Os indícios da gravidade das supostas condutas ilícitas adotadas por Farias também revelaram a função de arrecadar armas de grosso calibre, munições e altas quantidades de drogas apreendidas com a finalidade de desviar boa parte delas para que fossem utilizadas pelo CV, “o que deixou nítido que Tenente Farias integraria o aludido grupo”, diz parte do inquérito da polícia civil.
“É importante destacar que o representado aparentemente teria a ciência de que tal conduta seria ilícita, visto que em algumas situações foi possível notar a sua frustração em não conseguir arrecadar as armas ou qualquer outro bem que pudesse interessar ao CV por ter chegado atrasado ou por estar acompanhado de outros policiais, o que dificultaria que agisse na clandestinidade, de modo que o representado afirmava que “não teve como tirar”. De outra banda, situações exitosas do grupo também foram captadas”, informa trecho do documento incriminatório.
A investigação aponta ainda sobre a proximidade de Farias e o membro do VC identificado como Jiquitaia.
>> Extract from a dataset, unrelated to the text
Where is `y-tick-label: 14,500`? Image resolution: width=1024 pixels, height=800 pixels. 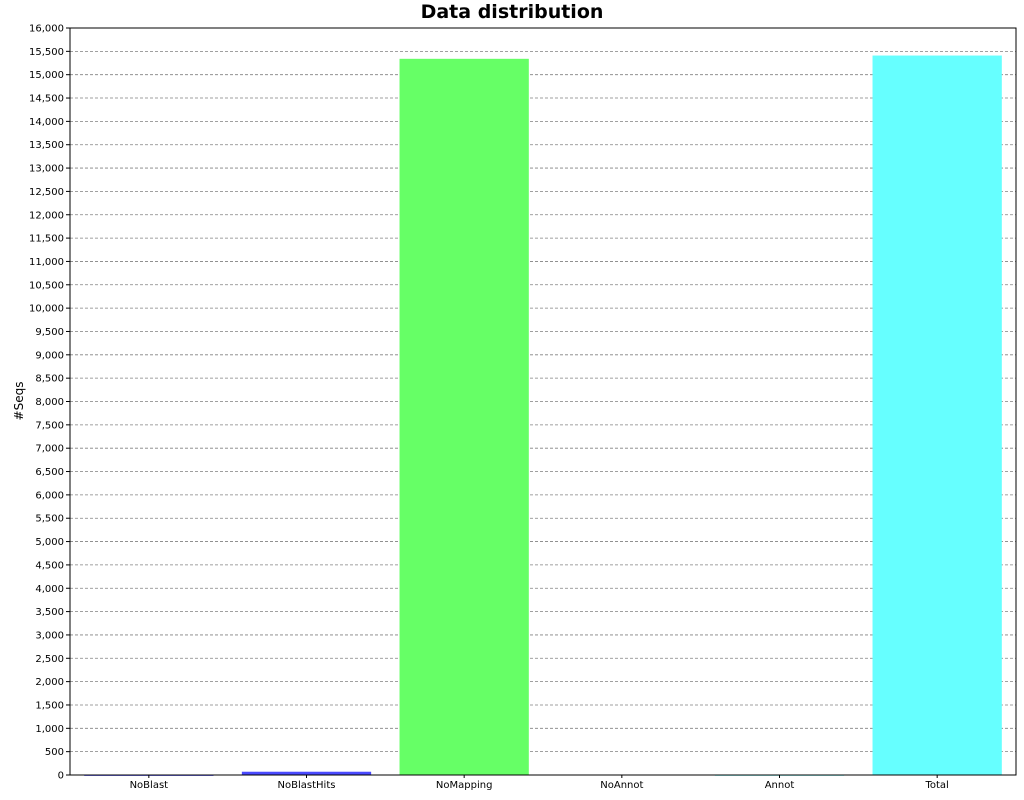 y-tick-label: 14,500 is located at coordinates (46, 100).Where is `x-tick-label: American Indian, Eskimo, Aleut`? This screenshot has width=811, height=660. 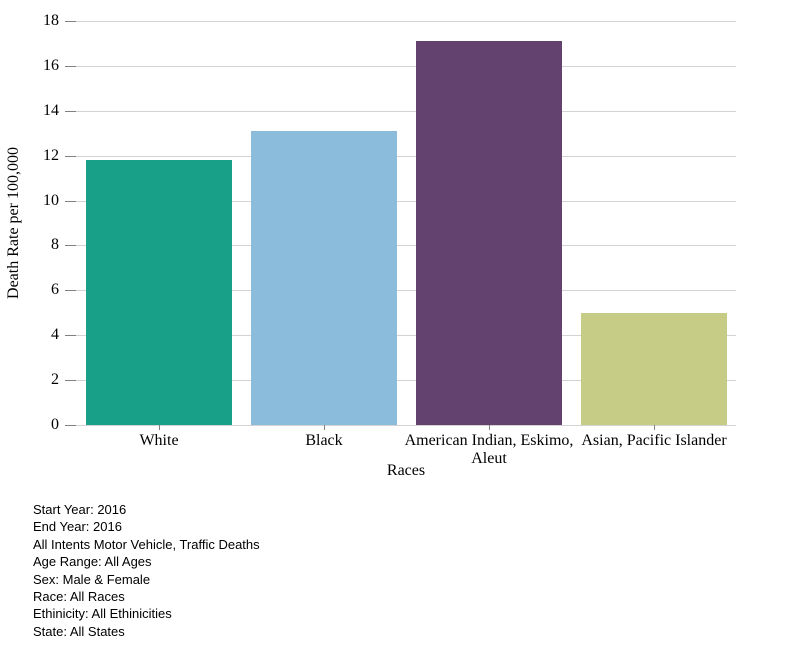 x-tick-label: American Indian, Eskimo, Aleut is located at coordinates (489, 450).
Quando as pautas que tinham que solucionar não podia ser resolvida por telefone, os investigados costumeiramente marcavam encontros presenciais nas residências um do outro, em locais públicos e até mesmo na sede do BOPE. “A familiaridade entre os dois parece ser tamanha ao ponto de Jiquitaia ter mencionado em um diálogo que o tenente Farias sabia que o primeiro só estaria solto por causa da atuação do policial militar”.
Outro ponto suspeito da relação entre os dois, seria o fato que até a mulher de Jiquitaia tinha conhecimento da atuação conjunta de Farias com o Comando Vermelho, já que foi interceptada ligação entre os dois com a solicitação de reforço no bairro Belo Jardim por parte da mulher não identificada, visto que rivais teriam sequestrado a namorada de um membro do CV, de modo que Farias providenciou a guarnição solicitada. “Em suma, os elementos existentes na representação sub oculi trazem indícios seguros de que o representado seria membro da organização criminosa Comando Vermelho, de modo que restou evidenciada até aqui a sua participação no planejamento das atividades da OrCrim, bem como a prática dos crimes de associação criminosa, corrupção passiva (fls. 69 e 84) e ativa, prevaricação, violação de sigilo funcional, associação para o tráfico de drogas e condutas de improbidade em desfavor da administração pública, ao ter utilizado bens e valores do erário para atender interesses pessoais”, constata trecho do documento da investigação policial.